The church's political neutrality policy states the church is "neutral in matters of party politics." However, it reiterated Tuesday that it reserves the right to speak out on broader moral and community issues separate from party politics.

"Our default position as regards legislative issues is to not take a position," Elder Christofferson said, "but when there are moral issues we feel are significant or matters that may affect our ability to function, we are as entitled as anyone to weigh in and to make our voice and position heard."

Last year, the church released a whiteboard video animation that illustrated the policy and the difference between remaining neutral in party politics and engaging in discussions on moral issues.

In the video, the narrator asks: "What about speaking out on community and moral issues if they're not about party politics? Of course that's OK. It's the long-held right of all religions to have a place in the public square. Like many of those faiths, the church may choose from time to time to join the discussion on moral issues that it believes could impact society."

Allowing churches and faith organizations to give voice to their views is important, said Matthew Franck, director of the Simon Center on Religion and the Constitution, at the Witherspoon Institute in Princeton, N.J.

"Churches are in the morality business," Franck said. "We tread on dangerous ground for religious freedom if we say to church leaders, 'Go away, you're trying to impose your religious beliefs,' when in fact they are making moral arguments.

"Whether they're right or they're wrong, the church has every right to be in the public square."

Franck said the church's effort to build a public policy case for its support of Utah's alcohol laws is wise.
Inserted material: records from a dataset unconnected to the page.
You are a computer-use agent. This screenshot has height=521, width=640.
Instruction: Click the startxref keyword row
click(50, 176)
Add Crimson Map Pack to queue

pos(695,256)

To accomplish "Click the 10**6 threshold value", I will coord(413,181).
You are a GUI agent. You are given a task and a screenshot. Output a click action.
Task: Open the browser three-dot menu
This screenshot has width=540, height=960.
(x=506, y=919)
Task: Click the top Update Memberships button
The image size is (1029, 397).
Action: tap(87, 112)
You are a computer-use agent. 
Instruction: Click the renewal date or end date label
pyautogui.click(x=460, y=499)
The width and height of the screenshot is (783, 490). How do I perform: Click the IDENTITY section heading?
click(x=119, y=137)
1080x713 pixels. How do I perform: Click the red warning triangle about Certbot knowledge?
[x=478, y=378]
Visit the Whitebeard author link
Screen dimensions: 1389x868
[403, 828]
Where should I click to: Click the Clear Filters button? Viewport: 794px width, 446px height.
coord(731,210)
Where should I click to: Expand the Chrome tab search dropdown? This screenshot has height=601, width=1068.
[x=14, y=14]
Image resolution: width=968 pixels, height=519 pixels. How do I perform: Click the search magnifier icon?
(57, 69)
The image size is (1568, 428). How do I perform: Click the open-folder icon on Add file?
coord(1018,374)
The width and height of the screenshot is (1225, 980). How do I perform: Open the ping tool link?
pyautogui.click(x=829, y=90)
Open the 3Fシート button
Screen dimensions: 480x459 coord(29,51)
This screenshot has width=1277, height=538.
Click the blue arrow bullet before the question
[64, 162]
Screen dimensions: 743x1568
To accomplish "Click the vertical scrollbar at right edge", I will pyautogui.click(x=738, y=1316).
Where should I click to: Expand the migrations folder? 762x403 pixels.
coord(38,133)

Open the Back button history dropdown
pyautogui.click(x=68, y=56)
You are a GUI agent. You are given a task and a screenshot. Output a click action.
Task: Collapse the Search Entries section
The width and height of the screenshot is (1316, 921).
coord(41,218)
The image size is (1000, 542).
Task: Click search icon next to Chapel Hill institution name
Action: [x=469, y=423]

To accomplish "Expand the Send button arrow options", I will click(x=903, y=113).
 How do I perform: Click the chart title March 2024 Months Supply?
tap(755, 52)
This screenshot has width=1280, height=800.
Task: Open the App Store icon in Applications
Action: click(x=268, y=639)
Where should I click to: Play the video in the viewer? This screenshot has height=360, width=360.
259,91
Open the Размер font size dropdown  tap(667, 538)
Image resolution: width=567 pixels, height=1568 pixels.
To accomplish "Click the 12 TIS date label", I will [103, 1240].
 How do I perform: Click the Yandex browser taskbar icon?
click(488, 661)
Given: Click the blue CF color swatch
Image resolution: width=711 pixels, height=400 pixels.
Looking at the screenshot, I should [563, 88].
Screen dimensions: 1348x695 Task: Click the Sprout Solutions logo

"The church is perfectly free to make arguments about this in the public square as a moral and practical matter," he said. "And it's fine to rely on a frankly religious point of view or religious language. But some who aren't LDS won't listen to that, so it's smarter for the church to not make arguments based on the Doctrine and Covenants but on arguments about public health ramifications and public transportation ramifications."

Effective strategy

Both Elder Christofferson and the whiteboard video rejected the idea that Utah's laws are "weird" and should be "normalized." The whiteboard video specifically named nine states with tougher alcohol restrictions than Utah or alcohol laws unique to their state histories and cultures.

In 2010, the CDC published a guide called "Reducing the harms from drinking too much by limiting access to alcohol." The guide relied on the independent U.S. Task Force on Community Preventive Services, which found effective strategies like increasing alcohol excise taxes, limiting the days or hours alcohol can be sold and regulating alcohol outlet density reduced excessive drinking and cost related to it.

Elder Christofferson said the apparently strong outcomes from Utah's alcohol laws are worth any criticism.

"So what if we're fodder for a few jokes and ridicule on late-night TV?" he said. "To me that's a very small price to pay for one less family that lost their wife and mother in a drunk-driving accident, or one less teenager who's become addicted to alcohol and all the poor decisions and problems that flow from that."